◆ **Exercise input**
--

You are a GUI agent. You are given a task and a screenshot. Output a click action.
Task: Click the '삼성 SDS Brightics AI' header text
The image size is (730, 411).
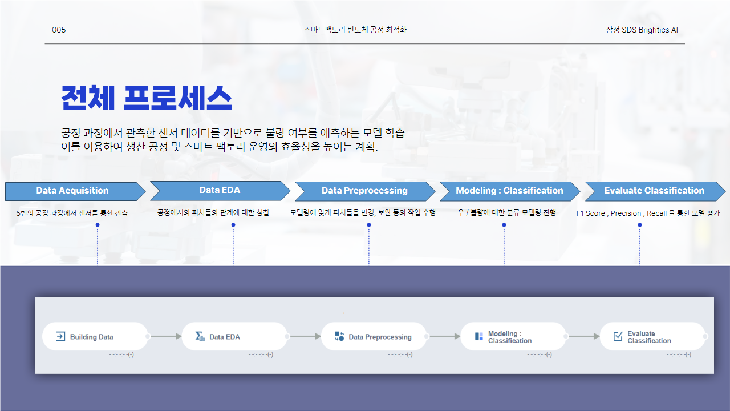pos(642,30)
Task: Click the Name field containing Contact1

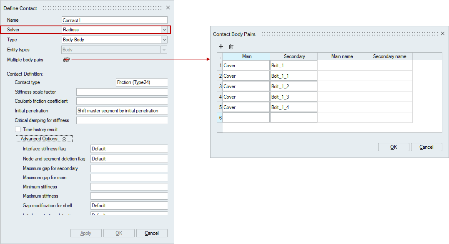Action: click(x=114, y=20)
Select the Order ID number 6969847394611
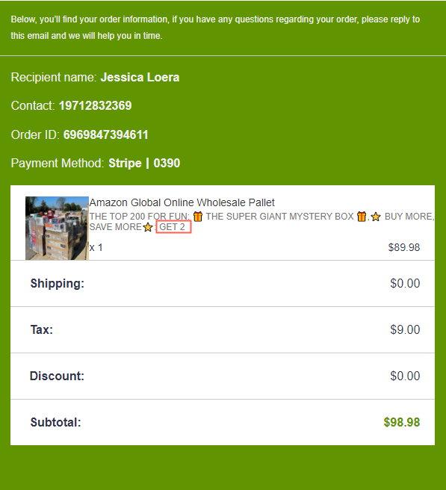This screenshot has height=490, width=446. (105, 134)
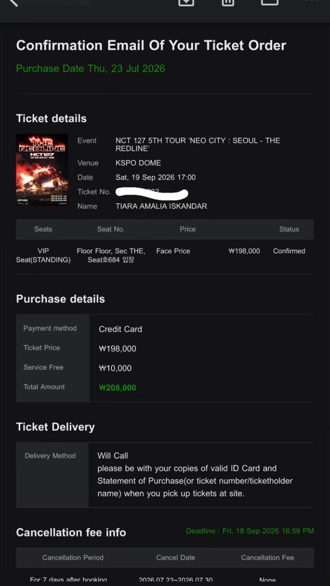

--

◆ **Work to be completed**
Would you restate word for word each line from the one that holds "Task: Click the '삼성" to the end of the material, both ends included, without the pictures?

◆ **Reply**
Task: Click the '삼성 SDS Brightics AI' header text
The image size is (730, 411).
pos(642,30)
Task: Click the Name field containing Contact1

Action: click(x=114, y=20)
Select the Order ID number 6969847394611
This screenshot has height=490, width=446. (105, 134)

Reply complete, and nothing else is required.